HMASP - Hospital Militar de Área de São Paulo — Prova 2023
Assinale a alternativa que contém o agente etiológico mais frequente na infecção do trato urinário na criança:
ITU na criança → Escherichia coli é o agente etiológico mais comum (>80% dos casos).
A Escherichia coli é a bactéria mais frequentemente isolada em infecções do trato urinário em crianças, sendo responsável por mais de 80% dos casos, devido à sua capacidade de aderir ao epitélio urinário.
A infecção do trato urinário (ITU) é uma das infecções bacterianas mais comuns na infância, com uma prevalência significativa, especialmente em meninas. É uma condição importante para residentes, pois o diagnóstico e tratamento precoces são essenciais para prevenir complicações a longo prazo, como cicatrizes renais, hipertensão e doença renal crônica. A apresentação clínica pode ser inespecífica em lactentes e crianças pequenas, tornando o diagnóstico um desafio. O agente etiológico mais frequente na ITU pediátrica é a Escherichia coli, responsável por mais de 80% dos casos. As cepas uropatogênicas de E. coli possuem fatores de virulência, como fímbrias (especialmente as fímbrias P), que lhes permitem aderir às células uroteliais e ascender pelo trato urinário. Outros patógenos menos comuns incluem Klebsiella pneumoniae, Proteus mirabilis (associado a cálculos de estruvita), Enterococcus faecalis e Pseudomonas aeruginosa (mais comum em ITUs nosocomiais ou em pacientes com anomalias estruturais). O diagnóstico de ITU em crianças requer uma urocultura positiva obtida de forma adequada (saco coletor em lactentes pode ter alta taxa de contaminação; preferir jato médio ou cateterismo vesical). O tratamento empírico inicial deve cobrir a E. coli, e a escolha do antibiótico deve ser guiada pelo perfil de sensibilidade local e pela gravidade da infecção. A investigação de anomalias do trato urinário, como o refluxo vesicoureteral, é frequentemente indicada após o primeiro episódio de ITU febril.

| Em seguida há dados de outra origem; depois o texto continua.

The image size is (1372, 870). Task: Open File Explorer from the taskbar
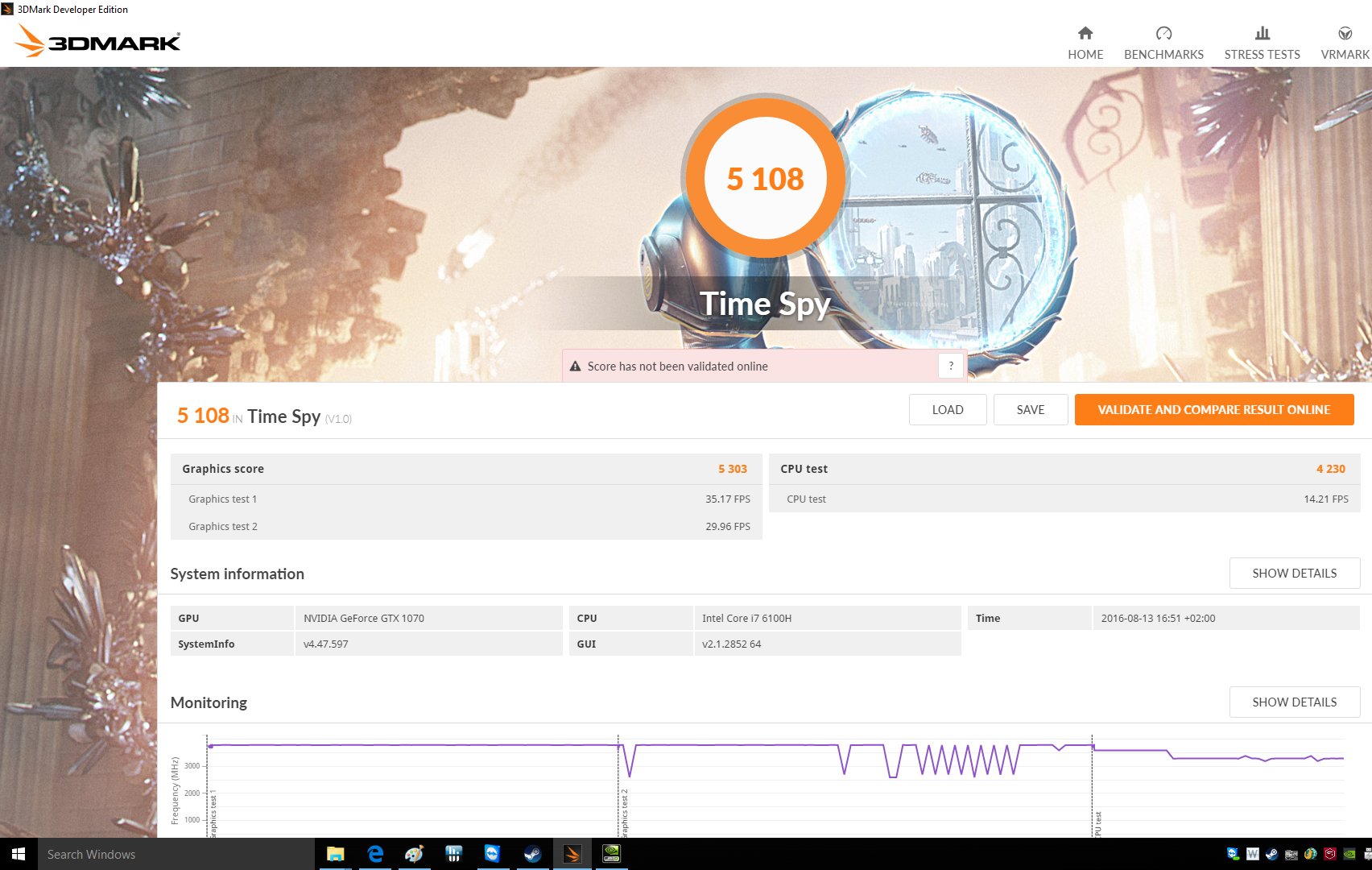coord(335,854)
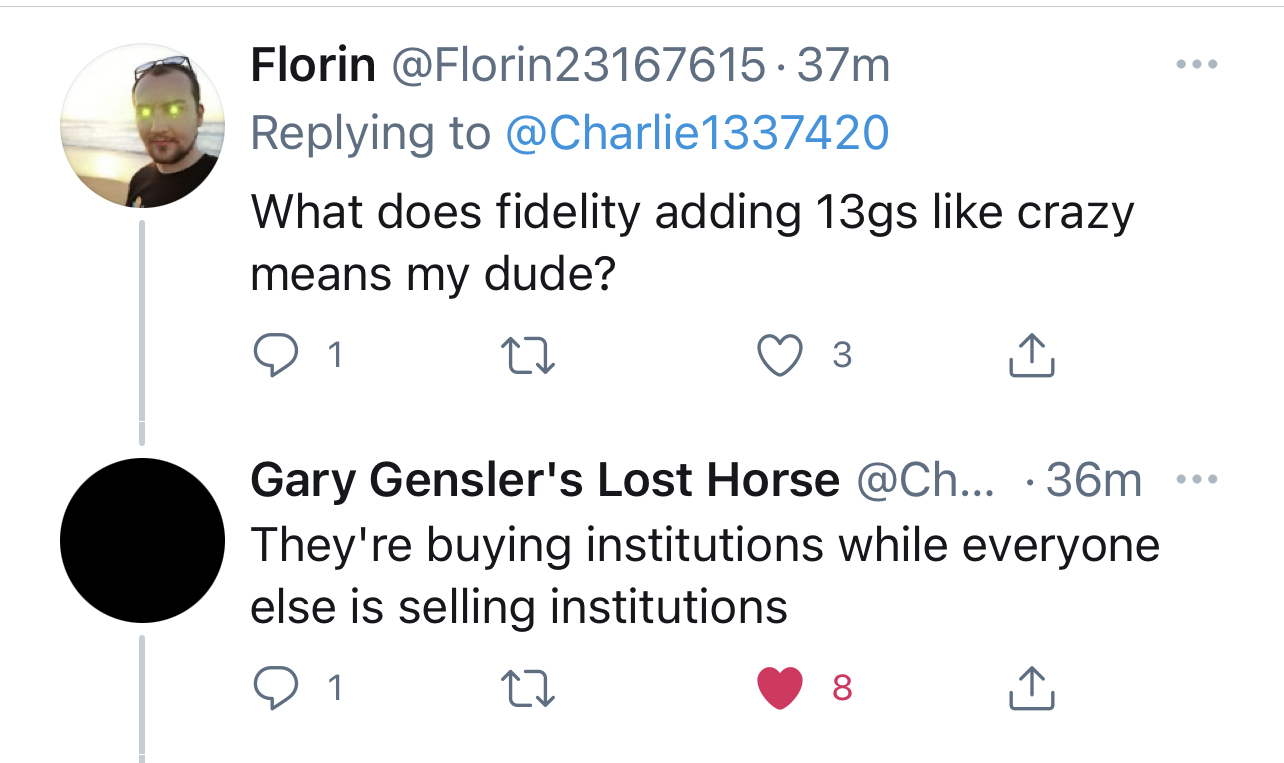Share Gary Gensler's Lost Horse tweet
The width and height of the screenshot is (1284, 763).
[x=1032, y=688]
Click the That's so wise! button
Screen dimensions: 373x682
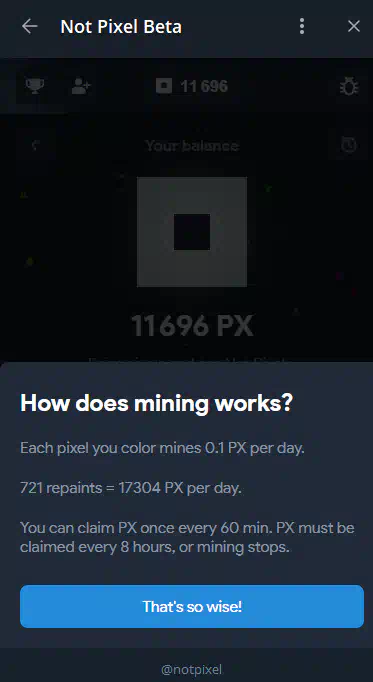pyautogui.click(x=192, y=606)
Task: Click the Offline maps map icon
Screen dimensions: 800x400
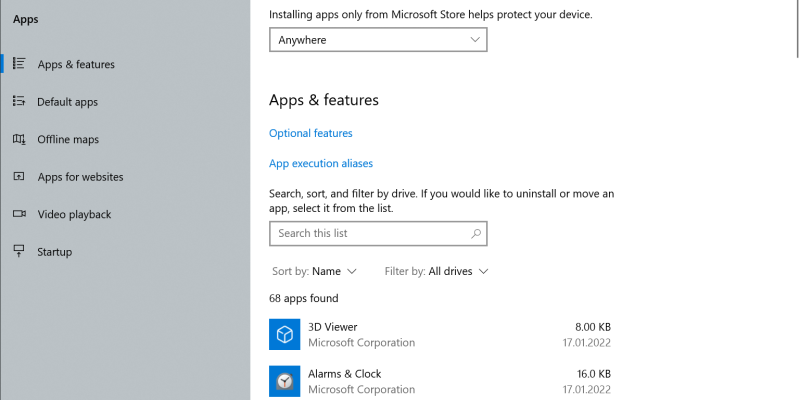Action: point(19,139)
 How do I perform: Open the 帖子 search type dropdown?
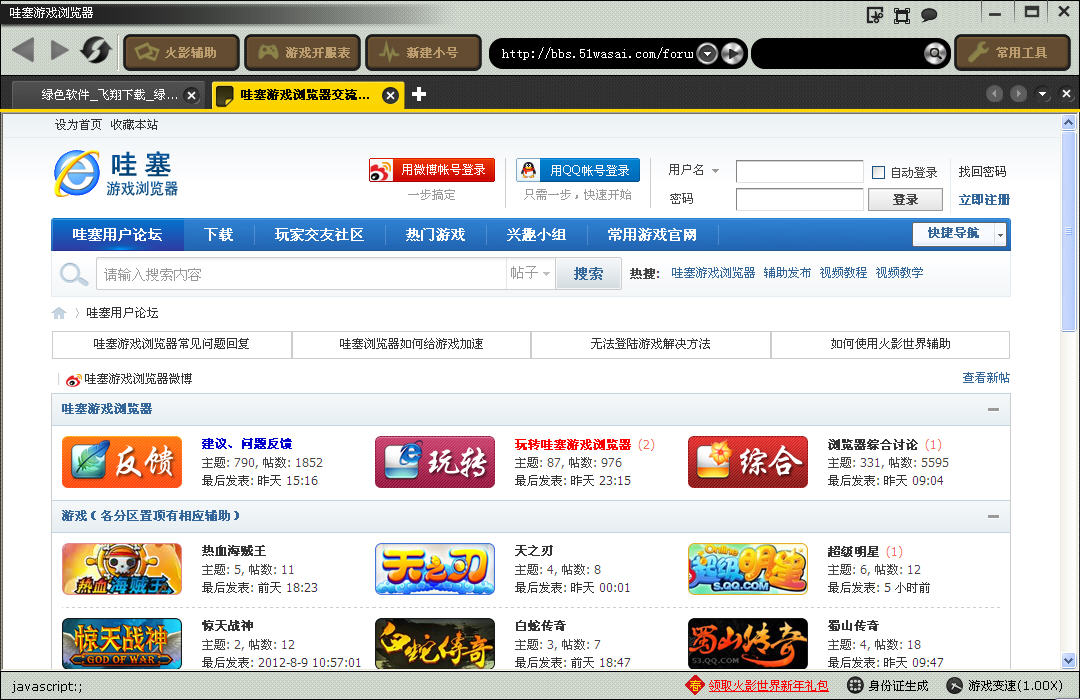[530, 273]
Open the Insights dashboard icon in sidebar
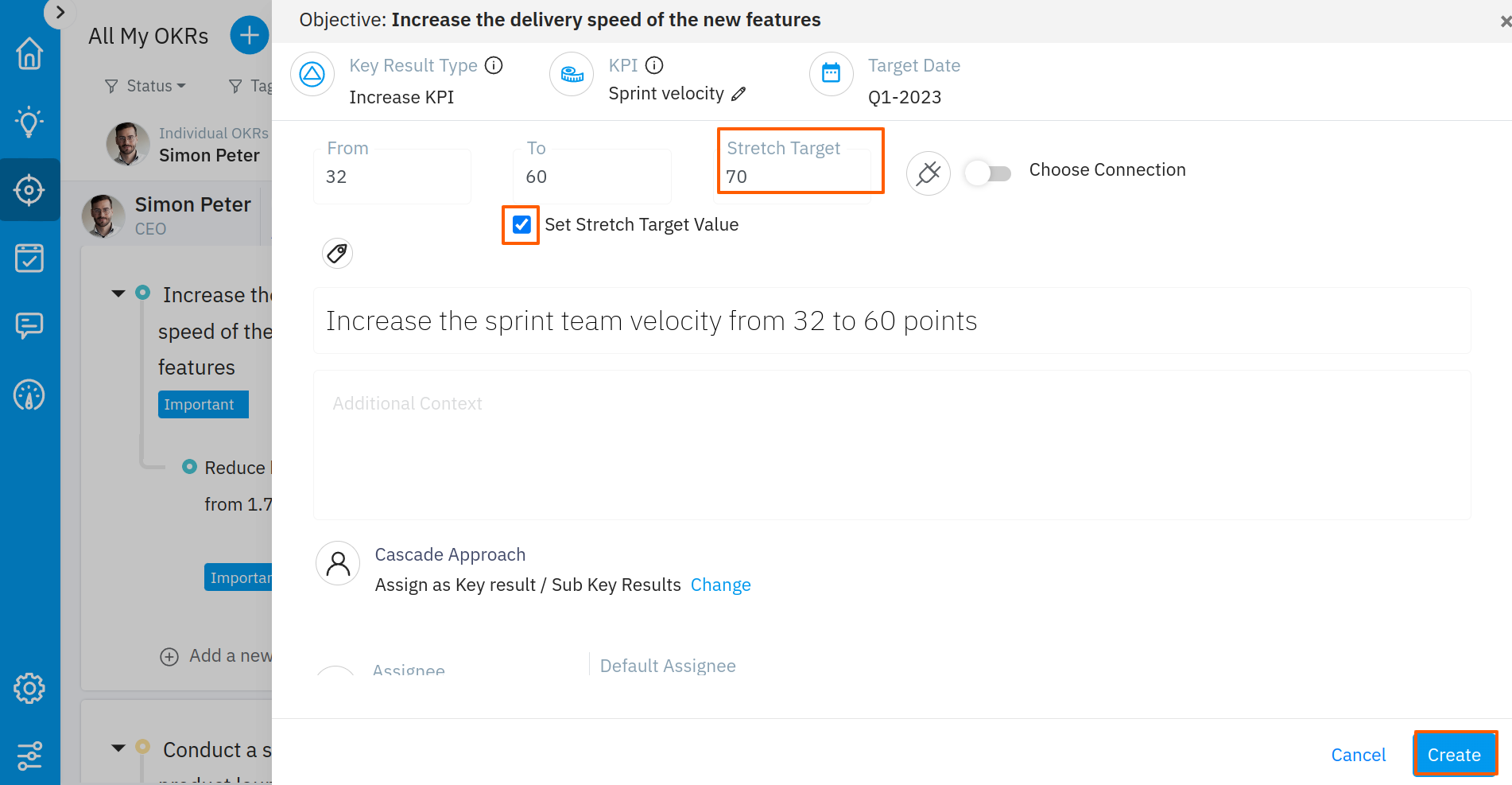Image resolution: width=1512 pixels, height=785 pixels. coord(29,394)
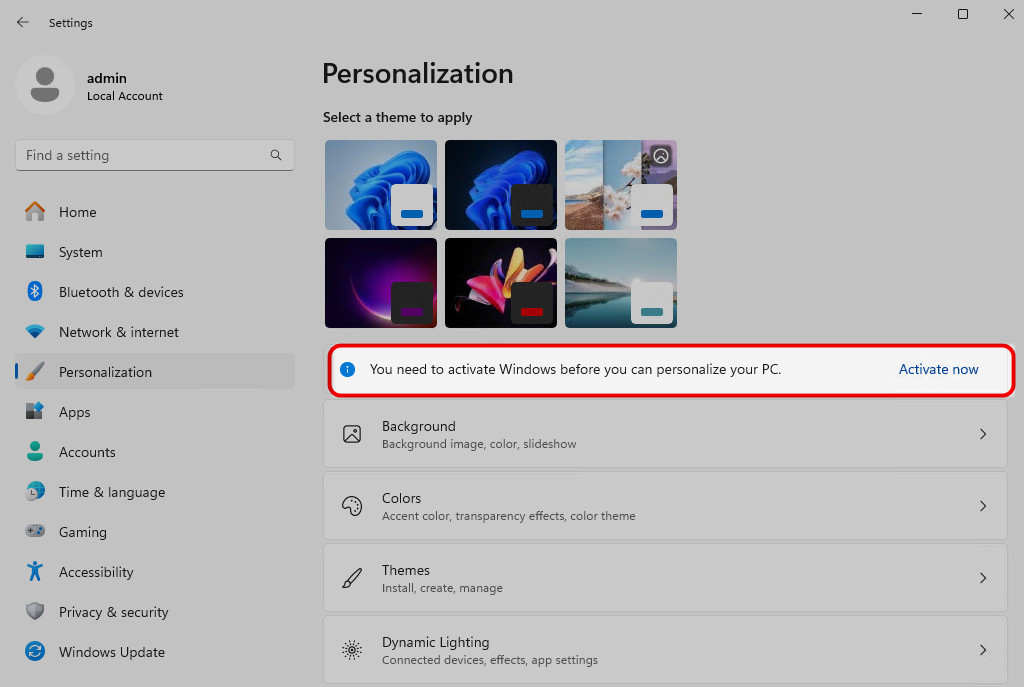Viewport: 1024px width, 687px height.
Task: Click the admin profile avatar
Action: pos(44,85)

Fatores de risco incluem sexo feminino, anomalias congênitas do trato urinário (como refluxo vesicoureteral), disfunção vesical e intestinal, má higiene e não circuncisão em meninos.
A Escherichia coli, especialmente as cepas uropatogênicas, possui fímbrias (principalmente P fímbrias) que permitem sua adesão ao epitélio urinário, resistindo à lavagem pela urina e facilitando a ascensão para o trato urinário superior.
O diagnóstico e tratamento precoces da ITU em crianças são cruciais para prevenir complicações graves como pielonefrite, cicatrizes renais, hipertensão arterial e doença renal crônica.